Neural mechanisms of mTBI
Constraints on elucidating the neural mechanisms of mTBI have included animal models that produce focal contusions, rather than multifocal or diffuse axonal injury, which are considered to be the primary mechanisms of mTBI in humans.32–34 A subset of clinical studies focused on investigating the effects of diffuse axonal injury35 have even excluded patients with acute contusions identified by CT. Although few neuropathological studies of mTBI in humans have been reported, Blumbergs and associates36 found evidence of axonal injury in five adults who had sustained mTBI associated with more severe injuries. Consistent with Blumbergs and coworkers,36 mTBI denotes a predominantly white matter injury that is on a continuum of severity with moderate to severe brain injuries that impart rotational acceleration to the head, including motor vehicle crashes falls, and sports concussion.
Elucidating the neural mechanisms of mTBI has also been delayed by a lack of prospective, longitudinal brain imaging data in patients beginning in the subacute phase of injury.15 In the following paragraphs, it will be apparent that advanced brain imaging and neurophysiological techniques have disclosed residual alteration of brain function at varying intervals after mTBI, even when PCS have resolved and cognitive performance has recovered. As described below, changes in brain activation have been documented during a resting state without imposing any task demands on concussed persons.
A recent DTI study33 reported subacute and follow-up imaging data that showed persistent alteration of the microstructure of white matter tracts in the absence of cortical contusions on CT. There is disagreement in the literature, however, about the specific changes on DTI after mTBI and inconsistent evidence that these findings are related to clinical indices of mTBI, cognitive sequelae, or persisting PCS.17,33 With evolving imaging protocols, technical advances in scanners, and new approaches to analysis of DTI,37 this technique has potential as a biomarker for acute, if not chronic mTBI.
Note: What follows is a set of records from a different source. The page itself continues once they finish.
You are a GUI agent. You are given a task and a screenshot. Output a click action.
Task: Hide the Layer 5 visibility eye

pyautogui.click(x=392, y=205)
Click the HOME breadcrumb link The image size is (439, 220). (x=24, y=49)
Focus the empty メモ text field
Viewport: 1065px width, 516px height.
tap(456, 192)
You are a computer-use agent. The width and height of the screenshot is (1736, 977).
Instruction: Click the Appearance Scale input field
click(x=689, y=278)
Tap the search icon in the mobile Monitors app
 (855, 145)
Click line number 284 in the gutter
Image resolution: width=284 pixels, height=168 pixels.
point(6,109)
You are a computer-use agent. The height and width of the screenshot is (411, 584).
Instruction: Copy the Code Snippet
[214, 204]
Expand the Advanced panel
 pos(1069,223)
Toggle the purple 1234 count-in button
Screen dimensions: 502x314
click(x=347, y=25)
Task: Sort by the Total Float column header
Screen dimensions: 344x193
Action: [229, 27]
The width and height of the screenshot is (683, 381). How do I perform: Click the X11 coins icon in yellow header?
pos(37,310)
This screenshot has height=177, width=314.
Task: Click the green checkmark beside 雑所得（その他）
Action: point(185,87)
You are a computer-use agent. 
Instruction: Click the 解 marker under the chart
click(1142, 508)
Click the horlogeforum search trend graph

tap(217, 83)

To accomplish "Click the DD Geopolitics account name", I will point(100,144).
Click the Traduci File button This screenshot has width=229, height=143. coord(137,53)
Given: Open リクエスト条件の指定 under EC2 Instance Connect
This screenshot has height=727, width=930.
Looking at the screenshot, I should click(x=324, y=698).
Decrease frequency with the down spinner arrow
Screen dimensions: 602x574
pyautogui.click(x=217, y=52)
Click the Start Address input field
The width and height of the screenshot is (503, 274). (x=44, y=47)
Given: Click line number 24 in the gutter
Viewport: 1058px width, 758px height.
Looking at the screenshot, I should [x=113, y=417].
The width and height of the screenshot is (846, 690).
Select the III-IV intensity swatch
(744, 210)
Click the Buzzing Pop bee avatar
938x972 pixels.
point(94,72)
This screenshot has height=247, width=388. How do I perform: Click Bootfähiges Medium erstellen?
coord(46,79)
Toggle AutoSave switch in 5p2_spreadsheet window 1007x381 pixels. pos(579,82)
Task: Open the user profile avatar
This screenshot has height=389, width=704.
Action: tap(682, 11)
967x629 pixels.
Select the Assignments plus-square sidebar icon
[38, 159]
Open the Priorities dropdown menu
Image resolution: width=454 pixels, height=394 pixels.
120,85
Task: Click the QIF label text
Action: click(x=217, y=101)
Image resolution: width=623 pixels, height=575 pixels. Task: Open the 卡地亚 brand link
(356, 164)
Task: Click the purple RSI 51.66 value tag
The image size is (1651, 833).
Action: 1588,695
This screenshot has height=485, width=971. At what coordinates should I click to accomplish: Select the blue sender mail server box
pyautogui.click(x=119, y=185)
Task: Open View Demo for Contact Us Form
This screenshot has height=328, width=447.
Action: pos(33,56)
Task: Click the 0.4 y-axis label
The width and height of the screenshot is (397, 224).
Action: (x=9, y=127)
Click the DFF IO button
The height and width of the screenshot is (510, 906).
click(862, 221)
Resting state functional magnetic resonance imaging (rs[fMRI]),38,39 which is recorded without presenting a task to a subject, has disclosed alteration of functional connectivity of brain regions comprising task related and default mode networks after mTBI. Alteration of neural networks during a resting state has been reported in athletes who were no longer symptomatic asfter a concussion39 and in patients studied within the first 2 to 3 weeks after mTBI resulting from various external mechanisms.33 Advantages of rsfMRI include mitigation of group differences in performance that may affect brain activation or complicate interpretation of task-related fMRI.40
Task-related fMRI has also been useful in elucidating the neural effects of mTBI. A seminal study by McAllister and colleagues40 showed that the pattern of activation associated with a working memory task in patients within 30 days after mTBI had a different pattern compared with uninjured subjects. mTBI patients exhibited a disproportionate increase in the extent of activation of pre-frontal and parietal regions when the memory load was increased to an intermediate level, whereas a further increase in memory load had a greater effect on activation in the uninjured subjects than the mTBI patients. Despite persistence of PCS at the time of imaging, the mTBI patients' efficiency of working memory was comparable to that of the uninjured subjects. McAllister and coworkers40 suggested that this alteration in neuromodulation of brain region recruitment may have resulted from mTBI-induced changes in neurotransmitter levels.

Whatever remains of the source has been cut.